Capítulo 109: Espírito Indomável e Talento Supremo

O Retorno das Andorinhas ao Salão Dourado Céu claro após a chuva 3483 palavras 2026-03-31 18:16:04

Assim que a delegação de paz de Yan chegou, foram recebidos pelo general Wang Hui e pelo governador Liu, que há muito os aguardavam para conduzi-los para dentro da cidade.

Ao verem que uma jovem de beleza rara os acompanhava, ninguém teve dúvidas sobre o motivo da visita.

Os bravos soldados, acostumados ao calor do campo de batalha, sentiram um rubor se espalhar por seus rostos. Eles não eram como aqueles que se escondiam na capital, vivendo apenas na teoria, medrosos e apegados à vida. Tendo enfrentado a crueldade da guerra de perto, conheciam bem o papel que os idosos, mulheres e crianças desempenhavam nesses tempos sombrios.

Esses homens lutavam até a morte para que inimigos cruéis não ferissem seus entes queridos, para que o povo tivesse alimento e vestes, para que as crianças pudessem estudar e crescer em segurança. Por isso, qualquer homem de sangue quente jamais aceitaria que atrocidades como traições, abusos, saques e estupros ocorressem diante de seus olhos!

Se morressem na luta, seria por insuficiência de habilidade, e não teriam como cuidar do que deixassem para trás.

Mas ainda vivos, o imperador enviava uma jovem pura e inocente como oferta, o que era um tapa na cara.

O imperador de Zhou oprimia Yan de todas as formas. Ele ouvia as calúnias da imperatriz demoníaca, perseguia os leais e ignorava o clamor do povo.
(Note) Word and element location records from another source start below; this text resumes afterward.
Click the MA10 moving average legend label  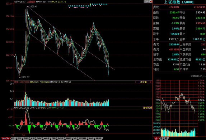coord(43,2)
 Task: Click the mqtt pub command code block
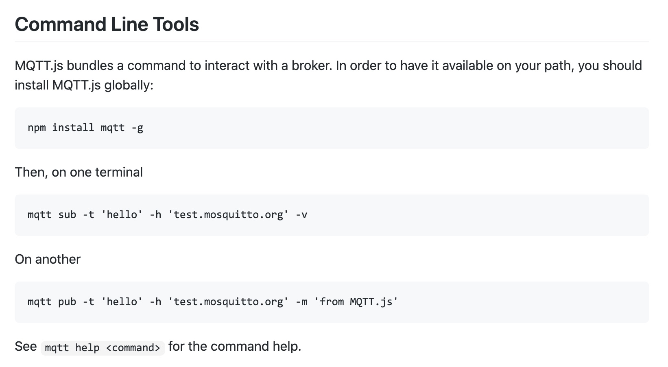[331, 302]
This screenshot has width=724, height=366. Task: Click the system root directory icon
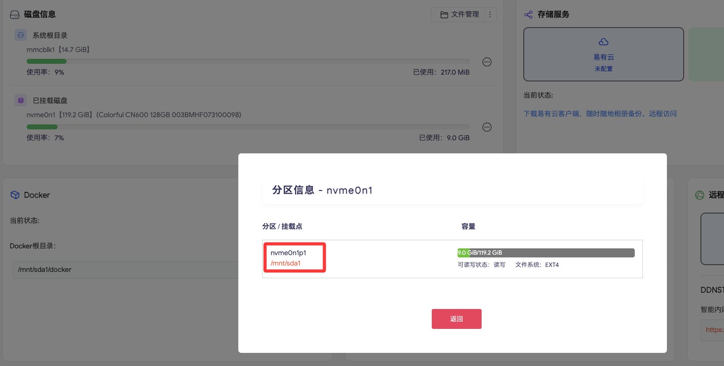click(x=20, y=35)
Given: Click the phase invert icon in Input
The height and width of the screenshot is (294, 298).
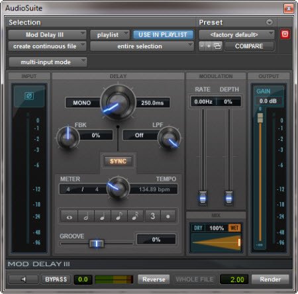Looking at the screenshot, I should [x=29, y=96].
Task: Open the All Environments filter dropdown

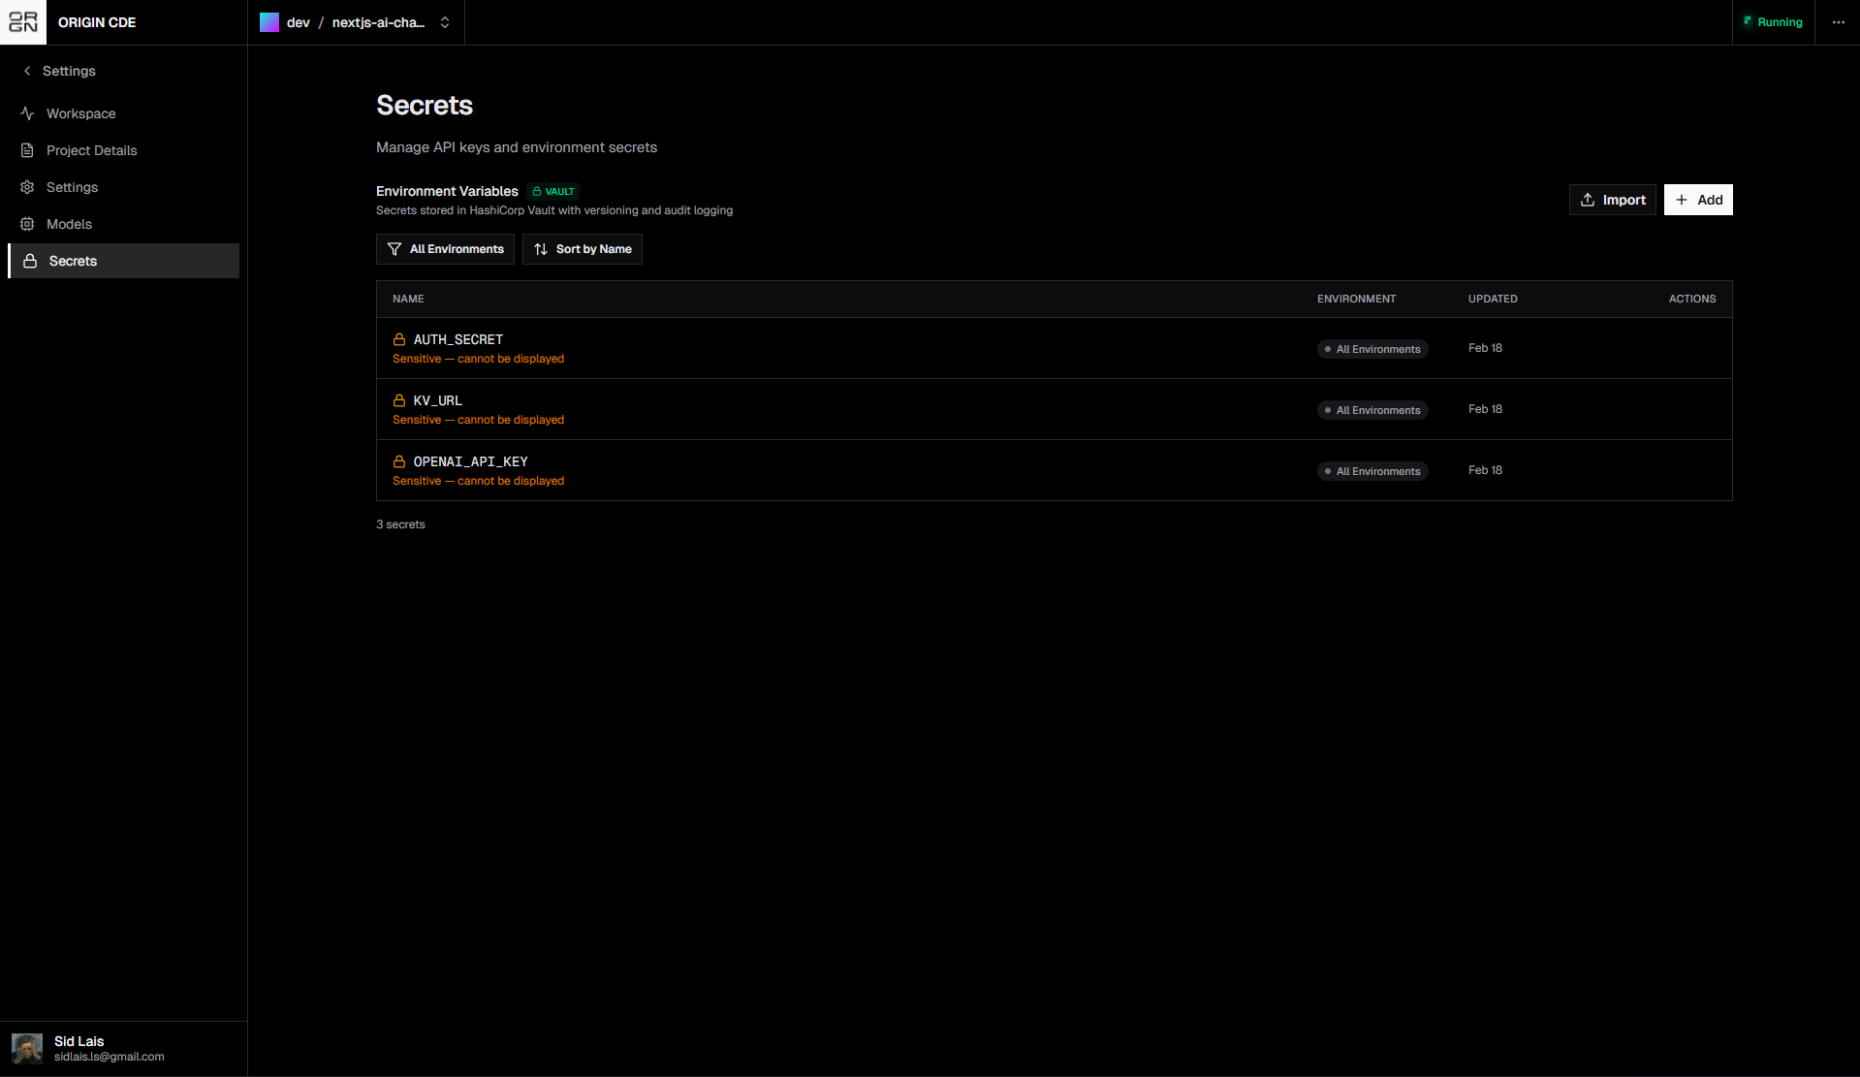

O sangue dos fiéis do Duque de Dingguo ainda não havia secado, e os soldados estavam prontos para lutar com todas as forças, mas o imperador, temeroso da morte, aceitou facilmente a proposta de paz e ainda entregou a filha do Grão-Mestre Qin.

Todos, com raiva contida, guardavam ódio pelo imperador fraco e pela imperatriz maligna, tristeza pela tragédia da família do Duque de Dingguo e profunda compaixão pelo Grão-Mestre Qin e sua filha.

Por isso, o general Wang Hui e o governador Liu foram extremamente corteses com Qin Huaiyuan e Qin Yining.

— Grão-Mestre Qin, senhorita Qin, por hoje, por favor, acomodem-se na residência do governador — disse Liu.

Qin Huaiyuan respondeu:

— Não há pressa para a acomodação. Temendo que a noite traga sonhos longos e imprevistos, melhor seria enviar agora uma mensagem ao acampamento inimigo para acertar o local e horário da negociação.

O governador Liu assentiu:

— Concordo plenamente com o que diz o Grão-Mestre.

Qin Huaiyuan voltou-se para Qin Yining:

— Vá descansar bem. Se precisar, mandarei buscá-la.

— Sim, pai — respondeu ela, fazendo uma reverência antes de se retirar.

A esposa do governador, acompanhada das servas, aguardava do lado de fora. Ao ver Qin Yining, cordialmente a conduziu para a residência interna do governo, acomodando-a no quarto principal e ordenando que preparassem comida, bebida e água quente para ela.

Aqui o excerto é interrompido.